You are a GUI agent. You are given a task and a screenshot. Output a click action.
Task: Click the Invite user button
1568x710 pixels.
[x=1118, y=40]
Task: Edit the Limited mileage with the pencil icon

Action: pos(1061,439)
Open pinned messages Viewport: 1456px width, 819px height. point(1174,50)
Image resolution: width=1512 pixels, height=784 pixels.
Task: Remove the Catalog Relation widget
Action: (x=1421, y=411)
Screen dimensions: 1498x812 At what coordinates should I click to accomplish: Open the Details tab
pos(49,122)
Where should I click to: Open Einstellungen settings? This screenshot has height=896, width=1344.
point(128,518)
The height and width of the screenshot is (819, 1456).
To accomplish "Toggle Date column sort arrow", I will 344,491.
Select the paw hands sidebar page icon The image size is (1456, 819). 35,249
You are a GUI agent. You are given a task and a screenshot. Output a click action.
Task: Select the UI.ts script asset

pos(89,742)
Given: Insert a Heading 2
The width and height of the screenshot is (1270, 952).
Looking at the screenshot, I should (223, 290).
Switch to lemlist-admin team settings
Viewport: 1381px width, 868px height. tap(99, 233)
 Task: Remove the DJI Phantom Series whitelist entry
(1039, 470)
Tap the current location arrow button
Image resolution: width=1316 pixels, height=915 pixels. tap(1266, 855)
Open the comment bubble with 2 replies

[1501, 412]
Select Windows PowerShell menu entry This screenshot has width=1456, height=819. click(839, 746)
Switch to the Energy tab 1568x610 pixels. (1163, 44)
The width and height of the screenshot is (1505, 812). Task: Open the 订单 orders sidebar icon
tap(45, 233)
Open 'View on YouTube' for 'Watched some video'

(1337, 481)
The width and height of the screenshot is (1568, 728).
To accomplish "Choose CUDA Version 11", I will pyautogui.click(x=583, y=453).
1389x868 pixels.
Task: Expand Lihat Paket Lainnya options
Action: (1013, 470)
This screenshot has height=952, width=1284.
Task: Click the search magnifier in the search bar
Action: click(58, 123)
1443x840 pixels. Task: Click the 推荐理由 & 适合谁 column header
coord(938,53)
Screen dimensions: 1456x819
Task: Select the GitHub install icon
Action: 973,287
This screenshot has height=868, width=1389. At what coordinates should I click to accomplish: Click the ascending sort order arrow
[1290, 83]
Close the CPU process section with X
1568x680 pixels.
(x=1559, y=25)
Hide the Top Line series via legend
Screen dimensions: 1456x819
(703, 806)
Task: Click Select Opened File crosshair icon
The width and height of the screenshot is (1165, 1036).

────────────────────────────────────────

PROBLEM STATEMENT –
After reading through the material, print all of it again exactly.

ANSWER TO THE EXERCISE –
You are a GUI agent. You are given a task and a screenshot. Output a click action.
Task: Click the Invite user button
1568x710 pixels.
[x=1118, y=40]
Task: Edit the Limited mileage with the pencil icon

Action: pos(1061,439)
Open pinned messages Viewport: 1456px width, 819px height. point(1174,50)
Image resolution: width=1512 pixels, height=784 pixels.
Task: Remove the Catalog Relation widget
Action: (x=1421, y=411)
Screen dimensions: 1498x812 At what coordinates should I click to accomplish: Open the Details tab
pos(49,122)
Where should I click to: Open Einstellungen settings? This screenshot has height=896, width=1344.
point(128,518)
The height and width of the screenshot is (819, 1456).
To accomplish "Toggle Date column sort arrow", I will 344,491.
Select the paw hands sidebar page icon The image size is (1456, 819). 35,249
You are a GUI agent. You are given a task and a screenshot. Output a click action.
Task: Select the UI.ts script asset

pos(89,742)
Given: Insert a Heading 2
The width and height of the screenshot is (1270, 952).
Looking at the screenshot, I should (223, 290).
Switch to lemlist-admin team settings
Viewport: 1381px width, 868px height. tap(99, 233)
 Task: Remove the DJI Phantom Series whitelist entry
(1039, 470)
Tap the current location arrow button
Image resolution: width=1316 pixels, height=915 pixels. tap(1266, 855)
Open the comment bubble with 2 replies

[1501, 412]
Select Windows PowerShell menu entry This screenshot has width=1456, height=819. click(839, 746)
Switch to the Energy tab 1568x610 pixels. (1163, 44)
The width and height of the screenshot is (1505, 812). Task: Open the 订单 orders sidebar icon
tap(45, 233)
Open 'View on YouTube' for 'Watched some video'

(1337, 481)
The width and height of the screenshot is (1568, 728).
To accomplish "Choose CUDA Version 11", I will pyautogui.click(x=583, y=453).
1389x868 pixels.
Task: Expand Lihat Paket Lainnya options
Action: (1013, 470)
This screenshot has height=952, width=1284.
Task: Click the search magnifier in the search bar
Action: click(58, 123)
1443x840 pixels. Task: Click the 推荐理由 & 适合谁 column header
coord(938,53)
Screen dimensions: 1456x819
Task: Select the GitHub install icon
Action: 973,287
This screenshot has height=868, width=1389. At what coordinates should I click to accomplish: Click the ascending sort order arrow
[1290, 83]
Close the CPU process section with X
1568x680 pixels.
(x=1559, y=25)
Hide the Top Line series via legend
Screen dimensions: 1456x819
(703, 806)
Task: Click Select Opened File crosshair icon
The width and height of the screenshot is (1165, 1036).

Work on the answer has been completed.